Why do we need there to be an ‘us’ and a ‘them’?

And if we can agree that there should not be a division, how can we engage with poverty, with violence, with injustice in a world where everyone is an actor and not a subject? I cannot claim to have a very good answer, but I left Sierra Leone sure that this question needed to be asked. And I thought about that beautiful beach and my promise to the woman in Kroo Bay. When tourism comes to Sierra Leone, can it be a version of tourism which engages with the women of Kroo Bay as actors, not as subjects? What would it mean to see the country — the tepid slum and the sandy paradise — through their eyes?

And there the seed was planted which became Justice Travel.

What does making a 'positive impact' mean to you?

The positive impact is more than donating (time, money, resources).

It is to help the communities to build a future and a project where they are at the center through responsible economic activities. 

What actions are you taking to make a positive impact in the world?

We operate following some basic core principals:

1.  Partners at the Center

Justice Travel involves its partners at all levels, from planning and promoting tours to international advocacy. Our success is also their success, with 30% of profits going directly to our partners.

2. People before Politics

Human rights do not belong to any ideology, and every human being deserves the same rights. Justice Travel does not advance any political agenda.

3. Safety First

Justice Travel takes every precaution to maintain the safety of our travelers and our partners. Risk mitigation is a core activity at every level. 

4. Impact over Profit

Our social mission takes precedence over our profits. Our company is employee-owned, and only accepts investments from those who share our values.  

Generating US$7.6 trillion in annual GDP and 1 in 10 jobs worldwide, travel is an industry with transformative potential. We want to see its potential harnessed - not for more luxury cruises and resorts - but instead focusing that potential to help those fighting for justice around the world.  Our model is dynamic and innovative, combining elements of a niche travel company and a strategic advocacy organization. We want to help our partners make substantive changes in their countries, using both the financial resources from sharing profits on our tours and the international networks our travelers and broader community help them build. This goes beyond awareness raising to help win real victories and using our strategic resources to respond quickly to changing contexts.  In addition to our advocacy work, Justice Travel tours also employ local tour operators, local guides, and locally-owned hotels with decades of impeccable safety and sustainability records. We ensure that the local economy benefits first and that the local environment is protected.  

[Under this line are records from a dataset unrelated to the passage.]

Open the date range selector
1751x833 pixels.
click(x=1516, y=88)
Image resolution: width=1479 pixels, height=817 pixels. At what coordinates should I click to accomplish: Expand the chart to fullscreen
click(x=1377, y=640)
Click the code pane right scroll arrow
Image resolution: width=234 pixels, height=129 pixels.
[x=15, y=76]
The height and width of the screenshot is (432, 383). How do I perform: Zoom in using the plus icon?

In addition to our globally recognized tour products, our company also provides advisory services to actors aiming at shaping positive change through responsible tourism. We tap into the talent, experience, and passion of our team for human rights and development to undertake a deep analysis of local dynamics, creating new knowledge and spreading innovative approaches to tourism.

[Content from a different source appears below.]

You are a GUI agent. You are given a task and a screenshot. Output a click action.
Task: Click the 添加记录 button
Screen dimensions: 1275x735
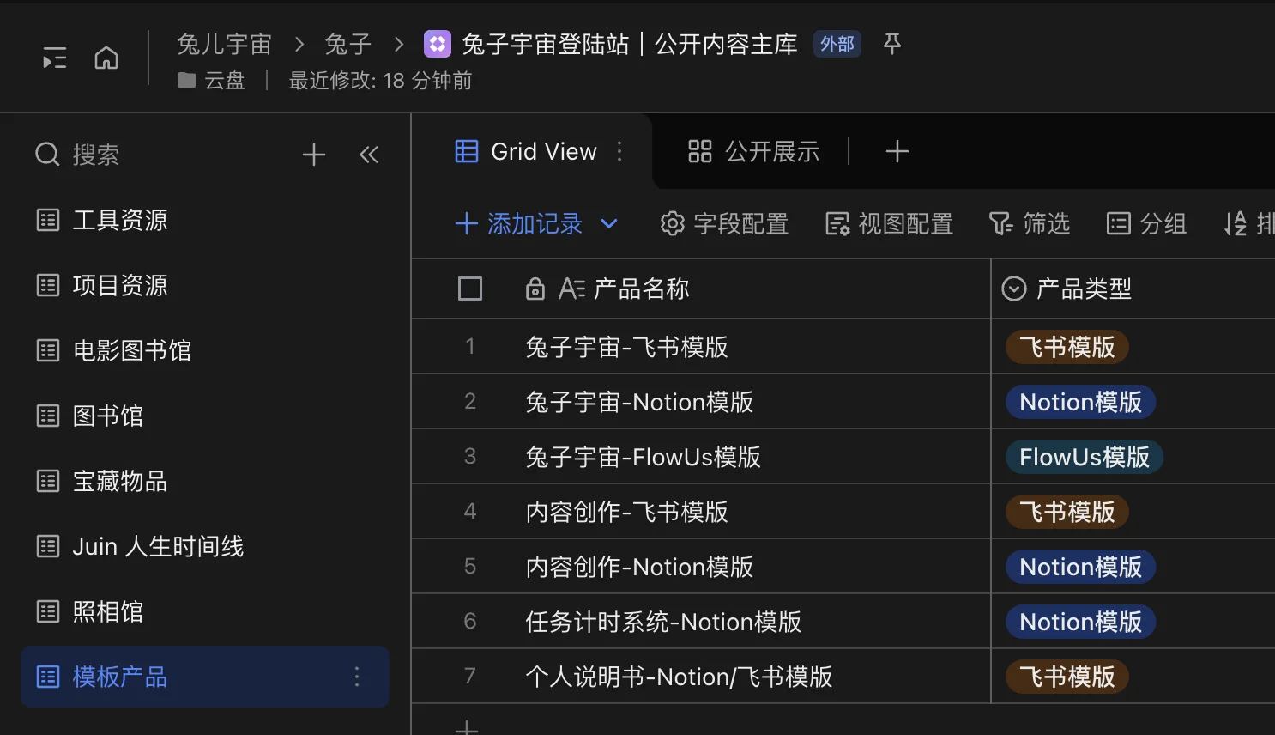(519, 224)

Our team includes experts in responsible tourism, inclusive development, design for good, local governance, and global communications. Our services include the development of pro-justice local tourism initiatives, impact itinerary design, training design and delivery, and analytical research around human rights and tourism.  

How do you think the Go Travel and Talk platform can support your mission? 

The vision of Justice Travel is a world in which travel and human rights are bound together in symbiosis, each enhancing the other. We support our partners to make systemic changes in their countries, using the human and material support they receive from our travelers. We want the demand for pro-justice tourism to push the entire industry towards broader engagement with human rights. We want a more interconnected world to mean a more just world, with both empathy and action traveling across borders and we believe Go Travel and Talk can help us achieve this.